CVS: Atrial Fibrillation Flashcards
What are the risk factors for AF?
- increasing age
- HTN
- obesity
- diabetes
- valve disease
- IHD
- Heart failure
- sleep apnoea
- alcohol
Who should AF be suspected in?
People with an irregular pulse +/- any of:
* SOB
* Palpitations
* chest pain
* syncope/presyncope
* Reduced ET, fatigue, polyuria
* TIA/stroke/HF
Suspect paroxysmal AF if symptoms episodic and last <48hrs
What are the ECG features of Atrial Flutter?
- differential for AFib
- ‘saw tooth’ baseline - most recognisable in II,III, aVF
- regular atrial activity at rate around 300bpm, transmitted to the ventricles at a fixed rate - causing HR of 75, 100, or 150 depending on A:V conduction ratio
Which investigations should be done in suspected AF?
- ECG
- FBC, U&E, TFT, BNP if signs of HF
What are the ECG features of AF?
- no p waves
- chaotic baseline
- irregular ventricular rate
- ventricular rate is often 160–180 bpm (can be lower esp. if asymptomatic)
- ventricular complexes look normal unless there is a ventricular conduction defect.
If ECG is normal in suspected AF what should be done?
- 24hr ECG - if suspected asymptomatic episodes (e.g incidental finding or irregular pulse), or symptomatic episodes <24hrs apart
- if symptomatic >24hrs apart - 5 day event recorder or 7 day holder monitor
Which patients with confirmed AF should have an ECHO?
- when considering electrical or pharmacological cardioversion
- suspected underlying HF or valve disease
- to help stroke risk stratification
What score is used to estimate stroke risk? What score means anticoagulation should be offered?
- CHA2DS2-VASc score
- anticoagulation should be offered to everyone with score of >=2
- anticoagulation should be considered in men with score of 1
Which score does NICE recommend to predict bleeding risk?

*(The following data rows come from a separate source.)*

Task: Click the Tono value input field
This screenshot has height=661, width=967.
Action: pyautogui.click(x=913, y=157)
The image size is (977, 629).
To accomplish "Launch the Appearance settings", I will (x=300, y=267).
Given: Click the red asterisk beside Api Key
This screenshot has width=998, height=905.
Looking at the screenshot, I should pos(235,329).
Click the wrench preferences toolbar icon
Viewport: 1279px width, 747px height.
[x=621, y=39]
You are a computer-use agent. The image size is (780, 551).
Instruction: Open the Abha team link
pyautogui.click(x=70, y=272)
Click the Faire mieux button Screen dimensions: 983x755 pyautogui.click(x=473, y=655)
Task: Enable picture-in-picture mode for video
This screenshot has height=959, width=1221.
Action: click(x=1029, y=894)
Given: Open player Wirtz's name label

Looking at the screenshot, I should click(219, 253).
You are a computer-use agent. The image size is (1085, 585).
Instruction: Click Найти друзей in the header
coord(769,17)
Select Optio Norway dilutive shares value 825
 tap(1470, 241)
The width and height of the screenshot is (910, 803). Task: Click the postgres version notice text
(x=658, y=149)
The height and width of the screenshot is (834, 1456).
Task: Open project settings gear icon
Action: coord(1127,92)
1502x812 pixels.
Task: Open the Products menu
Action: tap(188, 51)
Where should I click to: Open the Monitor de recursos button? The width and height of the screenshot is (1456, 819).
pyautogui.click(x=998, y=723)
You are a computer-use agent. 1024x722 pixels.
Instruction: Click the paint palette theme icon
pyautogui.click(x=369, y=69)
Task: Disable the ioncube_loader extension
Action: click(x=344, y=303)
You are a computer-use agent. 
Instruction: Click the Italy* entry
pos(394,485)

What score indicates, low, medium and high risk of bleeding?
- ORBIT score
- <=2 is low risk, 3 is medium risk, >=4 is high risk
- Should be used to identify reversible factors to lower the bleeding risk
What are the key indications for using warfarin for stroke prevention?
- significant renal impairment CrCl <30 (if CrCl 15-29 can have 2.5mg BD apixaban)
- mechanical heart valve
- Hx rheumatic heart disease
- extremes of body weight >120kg, <50kg
If onset of AF was within the last 48hrs, what are the treatment options?
- urgent admission if haemodynamic instability (rapid HR, Low BP, dizziness, chest pain, SOB)
- if no haemodynamic instability - refer for electrical/chemical cardioversion OR start rate control.
Rate control is the default treatment except for:
- new onset AF <48hrs -refer for electrical/chemical cardioversion
- reversible cause for AF (e.g chest infection) -refer for electrical/chemical cardioversion
- symptomatic flutter - amenable to ablation
- heart failure due to AF - refer for electrical/chemical cardioversion
What is first line rate control treatment for AF?
- b-blocker (other than sotalol) OR rate-limiting CCB
- digoxin is an alternative for non-paroxysmal AF if they are sedentary, or if the B-blocker and CCB are contraindicated.
- F/U <1 week to review symptoms, HR, BP
When should rhythm control be considered?
- symptomatic AF despite rate control
- will be started in secondary care
Who does ‘pill in pocket’ rhythm control suit?
infrequent paroxysmal AF without underlying structural or functional heart disease, without low BP or bradycardia.